The American Kidney Fund said that it has created new safeguards to protect patients’ autonomy and informed choice when they turn to AKF’s Health Insurance Premium Program (HIPP) for help affording insurance coverage.

AKF said it currently educates grant recipients about the HIPP program with a program guidelines document and a quarterly patient newsletter. The enhanced safeguards announced today—a Provider Code of Conduct, a Patient Bill of Rights, and enhanced educational materials—are directed at dialysis providers as well as patients. They clarify the rights and responsibilities of each party to ensure that patients have made an informed choice when selecting health insurance coverage and applying for HIPP grant assistance from AKF.

In August, the Centers for Medicare & Medicaid Services issued a request for information seeking public comment on concerns that some health care companies, including dialysis providers, may be steering people eligible for, or receiving, Medicare or Medicaid benefits into Affordable Care Act-compliant individual market plans to of obtain higher reimbursement rates.

“We are concerned about reports that some organizations may be engaging in enrollment activities that put their profit margins ahead of their patients’ needs,” said CMS Acting Administrator Andy Slavitt. “These actions can limit benefits for those who need them, potentially result in greater costs to patients, and ultimately increase the cost of Marketplace coverage for everyone.

United Healthcare, the largest insurer in the country, filed a lawsuit against American Renal Associates on July 1, charging that the country’s fifth largest provider convinced Medicaid patients to switch to more lucrative commercial insurance plans that paid the provider thousands of dollars more. American Renal Associates has said the lawsuit is without merit and has filed a request to dismiss it.

A statement from AKF said the organization sees the recent attention as an opportunity to further its role as a patient educator and advocate.

“We adamantly oppose any provider efforts to improperly steer patients to private insurance plans, and we equally oppose insurer efforts to steer kidney patients into Medicare or Medicaid plans that may not adequately meet their needs,” Burton said. “In addressing anecdotal reports of provider steering, the Obama Administration must not close off access to the Marketplace for low-income ESRD patients who need charitable help.”

AKF said that, for some patients, a Marketplace plan may provide better coverage at lower out-of-pocket expense. For example, many do not require insurance carriers to offer Medigap insurance to ESRD patients under 65. These patients are therefore exposed to a 20% out-of-pocket Medicare cost burden with no annual cap; for these patients, a Marketplace plan may have lower out-of-pocket annual costs than Medicare.

Changes to AKF’s HIPP program

Beginning in 2017, grant applicants will need to demonstrate to AKF why a Marketplace plan is a better option for them personally than Medicare or Medicaid.

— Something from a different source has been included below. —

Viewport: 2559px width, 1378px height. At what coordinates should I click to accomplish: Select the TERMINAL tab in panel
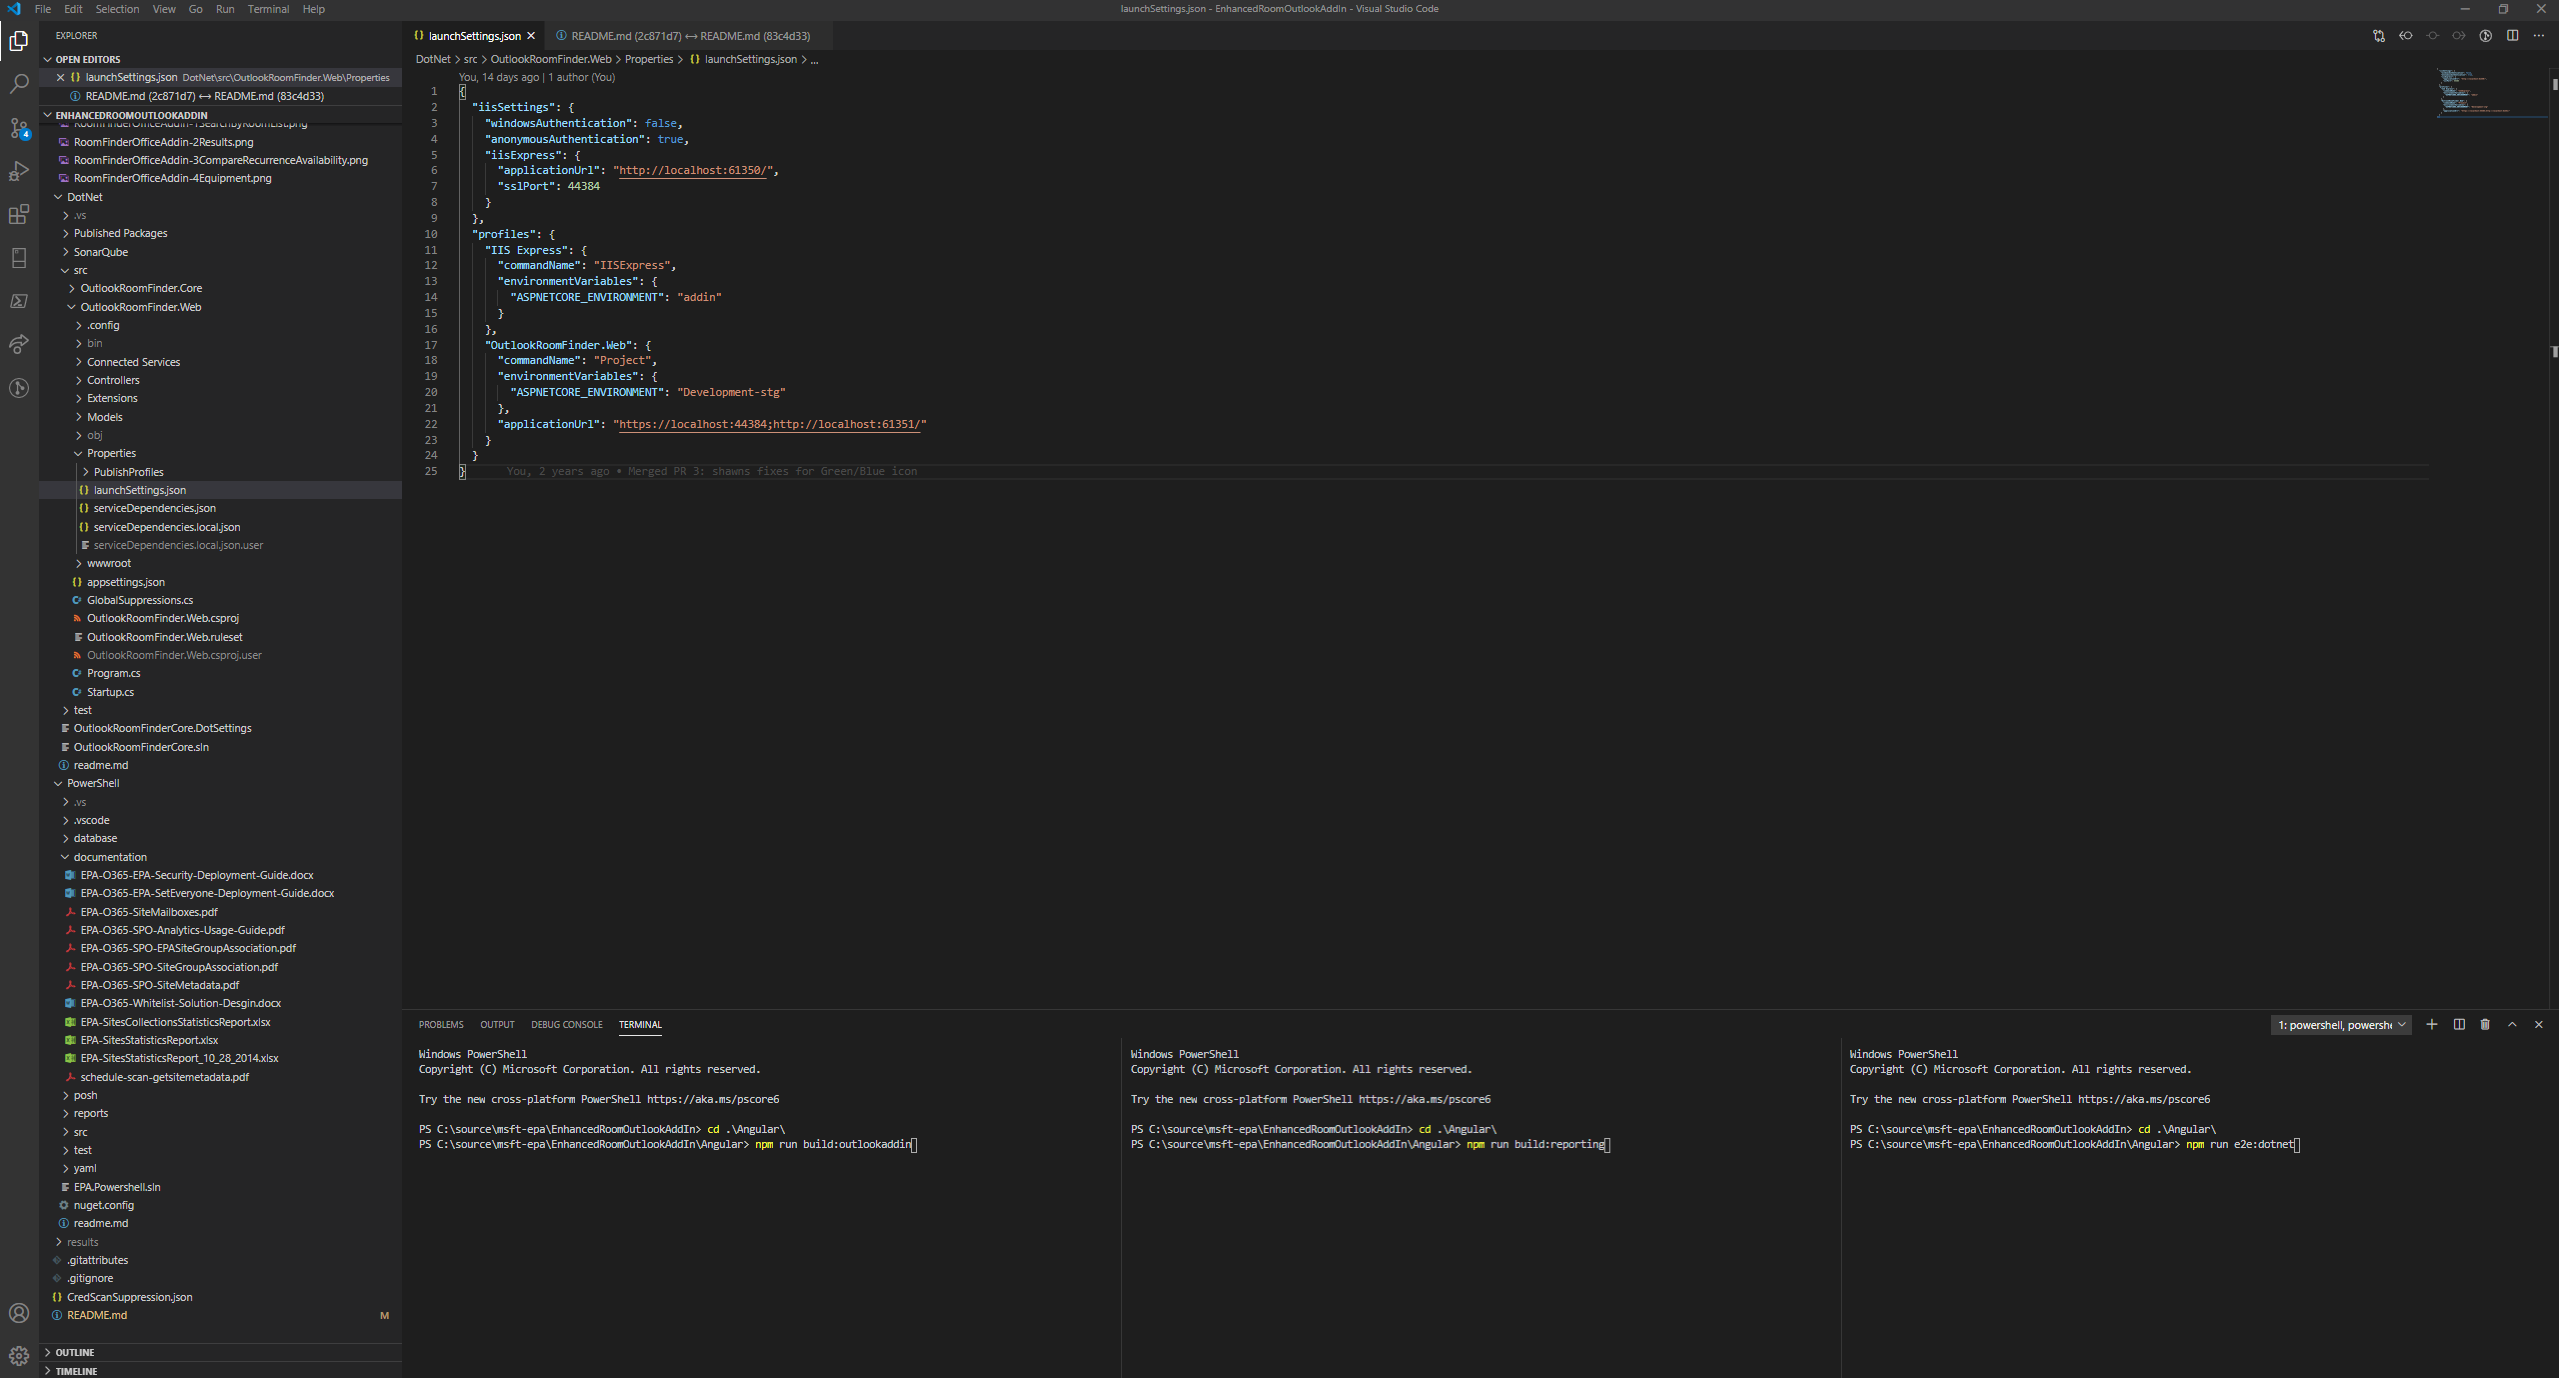coord(640,1023)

This mandatory step in the grant approval process will ensure that each patient has carefully evaluated his or her insurance options and has made an informed decision. AKF met with CMS on October 24 and presented the new steps that they are undertaking.

The following additional safeguards will become effective in 2017:

  • A Provider Code of Conduct that each referring dialysis provider must sign, The Code of requiring dialysis providers to keep the best interests of the patient in mind when referring patients to AKF for assistance. It requires providers to give patients comprehensive, accurate, and impartial information enabling them to make informed decisions about their health insurance coverage. Such comprehensive information will include financial and coverage-related implications associated with the choice of a particular coverage option.
  • A Patient Bill of Rights that outlines for patients their rights and responsibilities regarding thei receipt of HIPP grant assistance. This document explains patients’ freedom to independently choose their health care coverage and providers, to make changes in provider or coverage, to register online to track their AKF grant status, and to report to AKF any concerns about the program, including whether there are concerns that patients’ rights under HIPP have been violated.
  • AKF is developing new educational materials to provide patients with objective information about their insurance options.